In 2021, the John D. and Catherine T. MacArthur Foundation, through the Safety and Justice Challenge and with guidance from ISLG, funded a research initiative from the Urban Institute examining the effectiveness of housing support programs in reducing jail populations—in particular, disrupting pathways into local incarceration for people on probation in Pima County, AZ. As part of this larger initiative, and in partnership with the county’s Adult Probation Department, this research brief presents findings from the initial context-setting phase of this work, the goal of which was to better understand the pathways into local incarceration for people on probation.

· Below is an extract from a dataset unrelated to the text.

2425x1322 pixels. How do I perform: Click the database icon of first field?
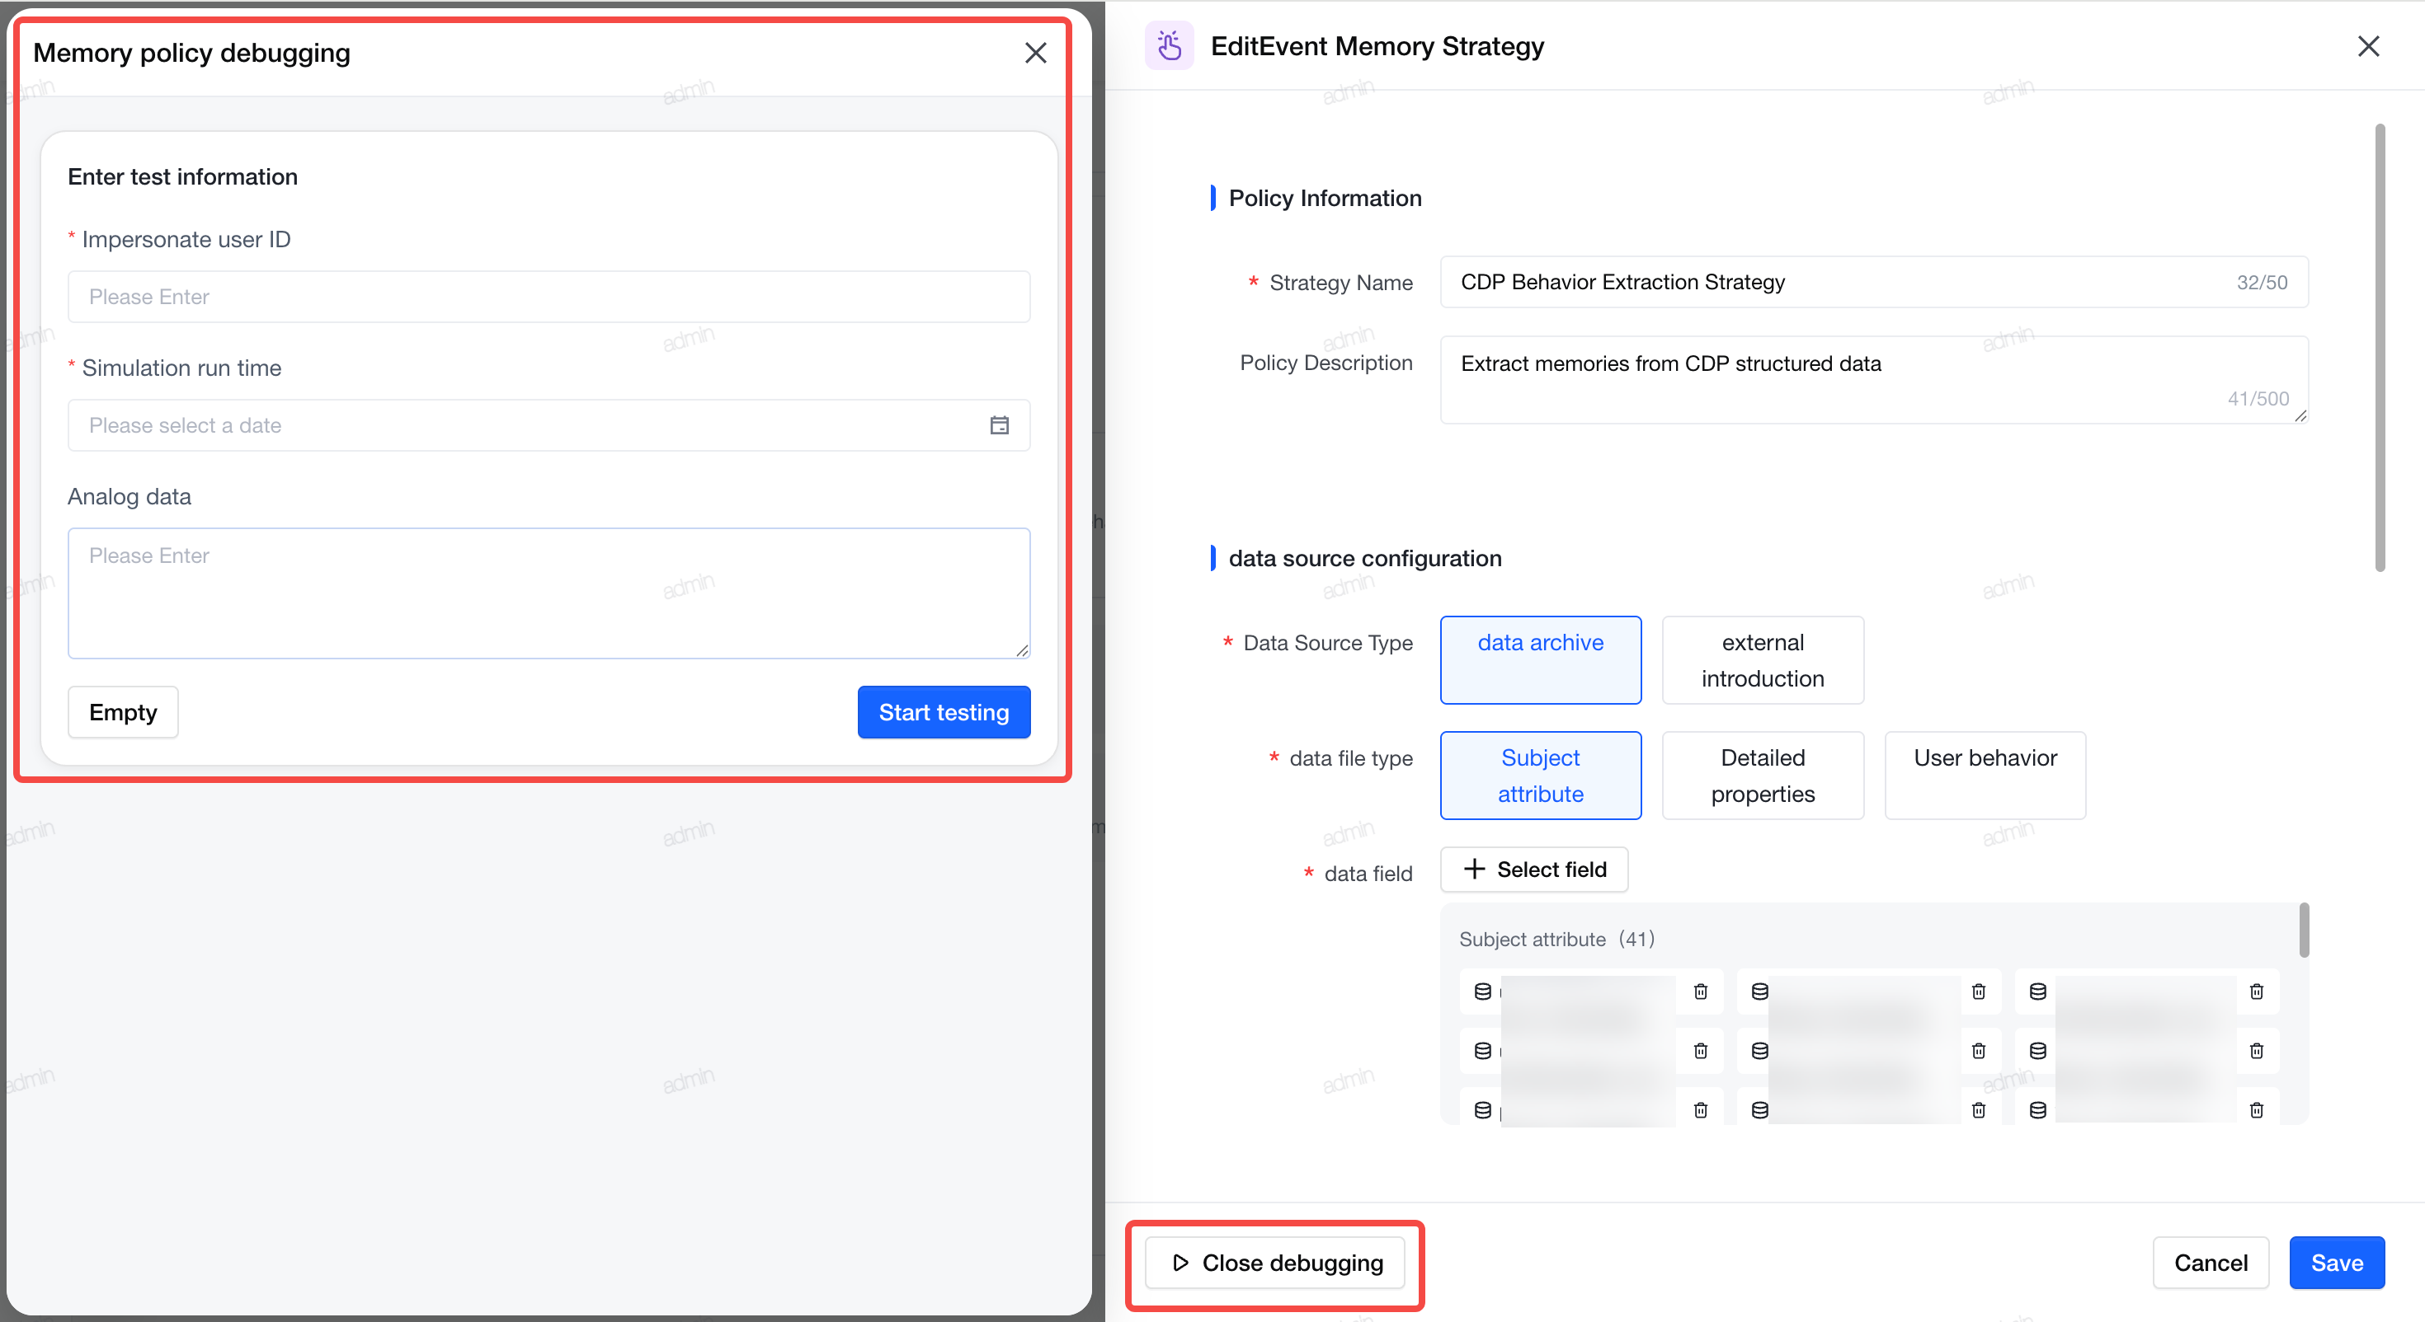pos(1483,992)
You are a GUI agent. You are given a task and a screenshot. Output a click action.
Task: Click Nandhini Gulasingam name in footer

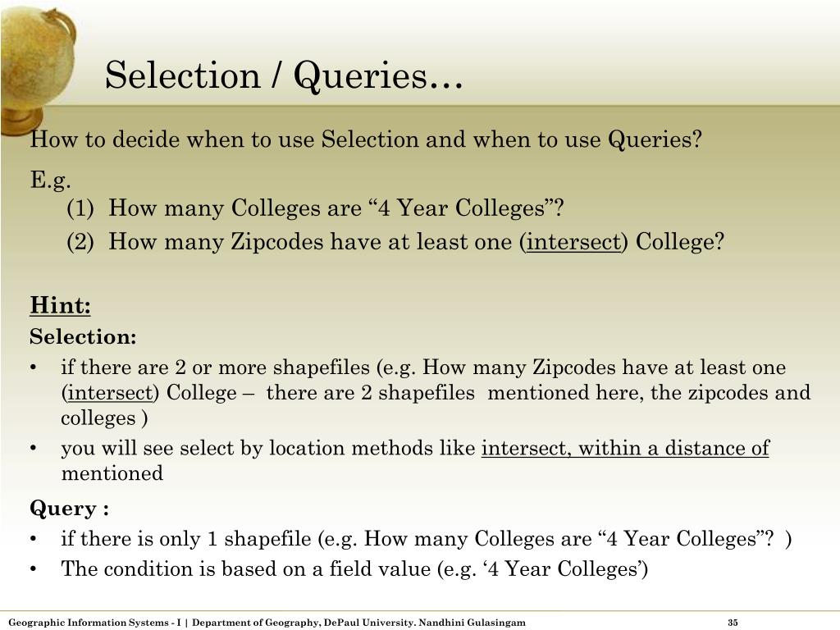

For this brief, the Urban Institute analyzed trends in jail incarceration for the probation population using datasets for jail bookings in the county from 2015 to 2020 and petitions-to-revoke (PTRs) for people on probation from 2016 to 2020. In addition to describing overall trends in jail bookings and PTRs, this brief analyzes average lengths of stay in jail for the probation population, as well as racial and ethnic disparities in these data.

Select findings include:

  • From 2015 to 2020, almost 10% of jail bookings included at least one probation violation, with or without other charges. Among probation violation-related jail bookings, 29% were for technical violations only.

  • The average length of stay for people in jail for probation violation-related bookings was 66 days, nearly three times the average length of stay for the pretrial population and five times that for the sentenced population.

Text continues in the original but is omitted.